Disuguaglianze, cambiare le regole

Se ciascuno si sedesse sulla propria ricchezza sotto forma di una pila di banconote da 100 dollari, la maggior parte della popolazione mondiale siederebbe al suolo

Anche quest’anno arriva puntale il rapporto dell’Oxfam sulle disuguaglianze. E anche questa volta dobbiamo fare i conti con numeri che dovrebbero non farci dormire di notte. Il rapporto si concentra sulla ricchezza, misura dello stock posseduto e accumulato nel tempo da ogni persona, e ribadiscono che la forbice del divario tra i più ricchi e i più poveri è in costante aumento. La quota di ricchezza della metà più povera della popolazione mondiale non raggiunge neanche l’1% di quella globale; i 2.153 miliardari del mondo possiedono la stessa ricchezza di 4,6 miliardi di persone. Se ciascuno si sedesse sulla propria ricchezza sotto forma di una pila di banconote da 100 dollari, la maggior parte della popolazione mondiale siederebbe al suolo, una persona della classe media di un Paese ricco su una sedia, e i due uomini più ricchi al mondo sarebbero nello spazio; la ricchezza posseduta delle 22 persone più facoltose è superiore a quella di tutte le donne africane. Le distanze tra i livelli medi di ricchezza dei Paesi si assottigliano, ma la disuguaglianza cresce all’interno di molti Paesi. C’è qualcosa che non funziona nel sistema e non si può rimanere indifferenti. L’Economist, rivista inglese, ha di recente pubblicato alcuni articoli critici in cui si lascia intendere che il fenomeno è meno preoccupante di quello che sembri, chiedendo ai governi di stare attenti ad azzardate misure politiche che andrebbero a tassare i patrimoni nel tentativo di ridurre le disuguaglianze.
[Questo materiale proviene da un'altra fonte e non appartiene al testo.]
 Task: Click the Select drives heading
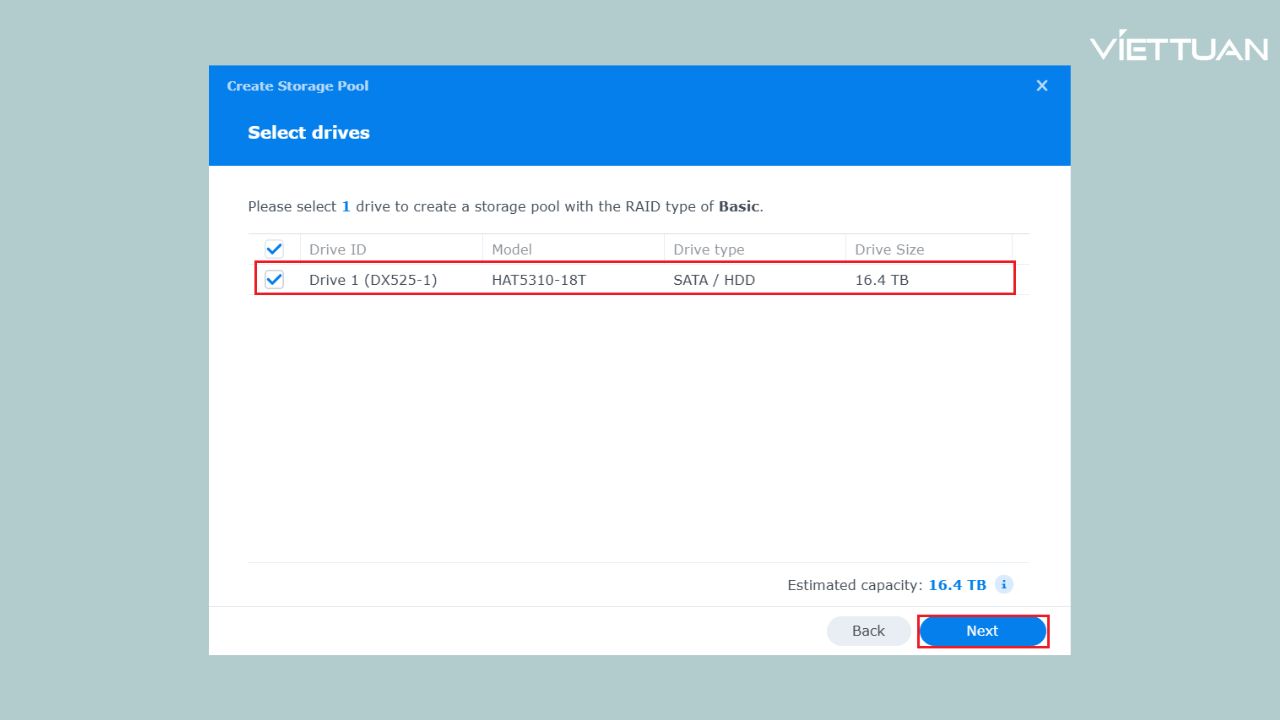[308, 133]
Molti studiosi hanno risposto a queste proposte dell’Economist facendo notare che le misure oggi a disposizione non sono adeguate. Non c’è accordo su come i dati vengono misurati, e in effetti avremmo bisogno di misure più accurate, perché quello che non si riesce a vedere è difficilmente gestibile. La conclusione a cui giunge la famosa testata mi lascia, però, leggermente perplessa: una tassa sulla ricchezza lascerebbe in un decennio l’economia degli Stati Uniti il 2% più povera. La domanda: preferisco un mondo più ricco dove l’accesso a questa ricchezza è riservato a pochi, o un mondo dove, anche se inferiore, la ricchezza può essere più distribuita tra tutti? Un mondo dove chi possiede capitali continua ad accumularli guadagnando denaro dal denaro e chi non ha buone condizioni di partenza è destinato a rimanere ai margini, oppure un mondo dove le disparità iniziali possono essere colmate da un sistema che assicura opportunità per tutti?

L’Italia non è esente da queste dinamiche. I dati Inps ci mostrano che negli ultimi 40 anni il tasso di crescita dei redditi da lavoro è aumentato del 99% per i top 10% (quelli che guadagnano di più), mentre per il restante 90% l’aumento è stato del 65%. Per i top 0,01% i redditi sono cresciuti del 298%. Dato che si commenta da solo, insieme al fatto che per il 28% dei rapporti di lavoro la paga oraria media è inferiore ai 9 euro. Più di 2000 anni fa, la prima comunità cristiana avena compreso che perché non ci fossero bisognosi tra loro era importante condividere e redistribuire i beni. Oggi però non basta la condivisione, perché il funzionamento del sistema economico e finanziario genera iniquità. Abbiamo bisogno di cambiare le regole.